Teaching children and young adults to lie to cover-up an illegal activity. That’s what this statement is. It’s not cute. It’s not helpful. And it’s not fair to the countless people across the world who ARE doing the right thing.

It’s also in horribly bad taste considering the current social climate regarding official authority, police brutality, and systemic racism. I don’t know how a parent can casually advise a child to lie to police for an activity they know is illegal, when other parents have to counsel their children on how to appear docile and cooperative during a routine traffic stop because there is a real concern that they could be hurt, abused, or killed because of their skin color.

What Do We Do Now?

I’m disappointed and angry, as I know many other people are. Certainly a lot of people in the planner community own her products. I don’t necessarily feel that abandoning them would do a lot of good – that money is already spent. You can choose to not advertise for her company or not to purchase from her company. You can choose to purchase from black companies or anti-racist companies. It was the individual who contributed to this event, and not the people who work for the brand that bears her name, but there is something to be said about finances being a motivator for change.

I believe that people can change and grow and I believe in the power of and need for forgiveness when an injustice or sin has been committed.

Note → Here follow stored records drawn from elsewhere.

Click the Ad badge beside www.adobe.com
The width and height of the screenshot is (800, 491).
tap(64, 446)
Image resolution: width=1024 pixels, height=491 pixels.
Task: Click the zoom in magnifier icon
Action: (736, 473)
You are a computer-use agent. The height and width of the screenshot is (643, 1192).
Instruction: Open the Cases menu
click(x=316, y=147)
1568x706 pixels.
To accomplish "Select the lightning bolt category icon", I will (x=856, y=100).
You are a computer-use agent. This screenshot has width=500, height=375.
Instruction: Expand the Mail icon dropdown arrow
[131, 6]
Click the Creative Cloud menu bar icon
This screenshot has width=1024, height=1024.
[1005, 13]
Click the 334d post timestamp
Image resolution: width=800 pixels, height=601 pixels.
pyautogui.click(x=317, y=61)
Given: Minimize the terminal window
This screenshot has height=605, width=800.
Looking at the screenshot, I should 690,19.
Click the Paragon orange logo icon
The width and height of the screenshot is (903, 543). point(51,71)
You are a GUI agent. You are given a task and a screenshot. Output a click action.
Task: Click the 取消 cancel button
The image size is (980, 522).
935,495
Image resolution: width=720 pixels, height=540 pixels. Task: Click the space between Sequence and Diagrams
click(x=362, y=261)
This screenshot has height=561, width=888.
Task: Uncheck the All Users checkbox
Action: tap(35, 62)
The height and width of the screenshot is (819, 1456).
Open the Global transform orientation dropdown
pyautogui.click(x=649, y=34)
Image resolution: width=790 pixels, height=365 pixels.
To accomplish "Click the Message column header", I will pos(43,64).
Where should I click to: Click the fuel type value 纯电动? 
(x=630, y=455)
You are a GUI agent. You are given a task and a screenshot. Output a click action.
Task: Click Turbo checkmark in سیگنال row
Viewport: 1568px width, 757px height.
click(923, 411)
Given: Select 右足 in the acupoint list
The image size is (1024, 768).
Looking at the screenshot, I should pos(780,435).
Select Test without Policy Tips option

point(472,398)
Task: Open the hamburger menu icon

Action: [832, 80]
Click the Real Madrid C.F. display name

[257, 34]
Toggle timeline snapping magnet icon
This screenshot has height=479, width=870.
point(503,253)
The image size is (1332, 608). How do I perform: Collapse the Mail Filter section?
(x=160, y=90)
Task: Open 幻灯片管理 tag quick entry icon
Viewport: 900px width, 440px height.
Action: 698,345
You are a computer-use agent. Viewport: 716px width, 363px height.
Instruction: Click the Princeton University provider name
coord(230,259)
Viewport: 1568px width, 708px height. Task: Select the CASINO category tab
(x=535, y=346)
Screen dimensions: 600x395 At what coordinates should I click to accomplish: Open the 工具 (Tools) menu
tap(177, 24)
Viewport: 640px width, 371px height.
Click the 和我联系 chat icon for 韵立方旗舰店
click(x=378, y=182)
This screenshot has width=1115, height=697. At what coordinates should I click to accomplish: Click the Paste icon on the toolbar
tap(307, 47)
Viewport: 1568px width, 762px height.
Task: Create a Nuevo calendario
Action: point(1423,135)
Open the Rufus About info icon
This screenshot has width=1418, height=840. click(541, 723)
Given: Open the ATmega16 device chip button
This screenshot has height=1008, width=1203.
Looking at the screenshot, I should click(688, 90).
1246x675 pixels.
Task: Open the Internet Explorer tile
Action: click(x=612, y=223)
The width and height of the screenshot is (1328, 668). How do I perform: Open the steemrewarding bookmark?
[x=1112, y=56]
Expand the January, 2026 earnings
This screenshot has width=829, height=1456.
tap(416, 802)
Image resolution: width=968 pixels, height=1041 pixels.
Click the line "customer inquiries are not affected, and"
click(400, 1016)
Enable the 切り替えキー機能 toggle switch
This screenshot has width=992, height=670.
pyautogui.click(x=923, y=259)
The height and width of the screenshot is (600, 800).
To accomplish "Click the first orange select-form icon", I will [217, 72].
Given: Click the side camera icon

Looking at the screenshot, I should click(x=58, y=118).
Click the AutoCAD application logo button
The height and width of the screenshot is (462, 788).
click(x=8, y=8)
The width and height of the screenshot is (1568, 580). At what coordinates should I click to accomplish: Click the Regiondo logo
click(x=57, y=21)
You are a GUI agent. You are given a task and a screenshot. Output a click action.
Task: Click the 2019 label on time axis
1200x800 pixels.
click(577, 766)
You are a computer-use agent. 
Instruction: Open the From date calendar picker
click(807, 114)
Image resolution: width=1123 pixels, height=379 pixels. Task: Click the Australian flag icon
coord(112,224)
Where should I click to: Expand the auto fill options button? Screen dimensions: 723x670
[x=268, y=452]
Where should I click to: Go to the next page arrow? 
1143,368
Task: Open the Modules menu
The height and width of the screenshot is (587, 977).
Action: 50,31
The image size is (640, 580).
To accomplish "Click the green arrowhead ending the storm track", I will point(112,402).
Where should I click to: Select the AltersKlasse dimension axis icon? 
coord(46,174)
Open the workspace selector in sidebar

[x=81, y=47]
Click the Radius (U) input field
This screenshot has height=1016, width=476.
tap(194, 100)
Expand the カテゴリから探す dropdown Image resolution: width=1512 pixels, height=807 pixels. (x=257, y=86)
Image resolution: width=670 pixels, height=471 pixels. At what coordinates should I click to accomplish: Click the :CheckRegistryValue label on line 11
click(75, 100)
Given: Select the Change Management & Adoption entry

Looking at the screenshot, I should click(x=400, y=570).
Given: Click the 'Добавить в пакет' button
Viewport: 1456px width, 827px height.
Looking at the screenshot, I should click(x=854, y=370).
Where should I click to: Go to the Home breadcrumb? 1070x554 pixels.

For the larger issues that this event revealed, I certainly don’t have all the answers, but I do have a few suggestions:

  • We need to stop being selfish and think about how our actions impact others.
  • We – especially white people in a position of privilege – have to listen and learn. Then, act as allies, supporters, and encouragers.
  • Act with your wallet. Support black businesses, give to charities that help to dismantle systemic racism.
  • Educate yourself.
  • Add more cultural diversity into your life. Are you reading and watching content with diversity?
  • Do not let microaggressions slide or think that it is not your responsibility to stand up for what is right.
  • Pray.
  • Forgive.
  • Help each other heal.

Every single person has worth and dignity in the eyes of God. The holiest thing you will ever encounter in your life – outside of God Himself – is another human being.